Endoscopic surgery is recommended in the treatment of tearing due to nasolacrimal duct obstruction. In children, blockage of this duct can result from the failure of a membrane at the end of the tear duct (Valve of Hasner) to open normally at or near the time of birth. In adults this can result from inflammatory medical conditions, trauma or a tumour. However, it most commonly occurs without an identifiable cause.

Tear duct obstruction can be diagnosed by looking at a patient’s history of tearing and discharge at a very early age. One of the major factors in determining the success rate of endoscopic dcr surgery is the level of obstruction in the lacrimal drainage system.

The nasolacrimal duct is a small tube that connects the eyelids to the inner nose, and has the role of acting like an inner drainage tube or ‘gutter’ for tears. One’s eyes need lubrication - the function of tears. This lubrication needs to be regularly changed, so tears are continually produced and the excess goes down the nasolacrimal duct into the nose.

This duct can get blocked, resulting in tears welling out of the eye down the cheek, especially with cold weather. The problem is normally observed by the eye specialist (Ophthalmologist) first, who will ensure that the concern is not related to any other eye related condition. Traditionally they would repair the obstruction in the nasolacrimal duct by operating externally through an incision on the cheek, between the eye and nose.

Today the operation is usually performed by an ENT (ear, nose and throat) surgeon who is trained to do the whole operation through the nose, thus avoiding the need to make any cuts on the face. The endoscopic dcr operation is done under general anaesthesia, as a day-care case (in and out the same day), and takes about forty five minutes. The objective of the procedure is to bypass the obstructed nasolacrimal duct and allow for tear drainage into the nose directly from the lacrimal sac.

There is normally a little tube inserted as a stent in the nasolacrimal duct which is left in place for some 6 weeks before being removed painlessly in the doctor’s rooms.

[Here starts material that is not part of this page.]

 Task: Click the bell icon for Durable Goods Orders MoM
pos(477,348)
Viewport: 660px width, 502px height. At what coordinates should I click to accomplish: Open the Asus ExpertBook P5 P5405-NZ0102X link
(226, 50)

The endoscopic approach ensures that pain is minimal and can be controlled with mild prescription pain medication. Infection is uncommon, but many surgeons prefer to administer antibiotics. There is no bruising or external evidence that surgery has been performed. The endoscopic dcr technique is a safe, effective, low complication technique that yields good aesthetical-functional results and shows a success rate similar to that of external approach when performed by experienced surgeons. Other advantages include:

  • It allows a one-stage procedure to also correct associated nasal pathology that may be causative
  • It is less bloody and messy than the external approach.
  • The success rate is comparable to the external approach.
  • It provides a better aesthetic result with no external scar
  • It preserves the pumping mechanism of the orbicularis oculi muscle.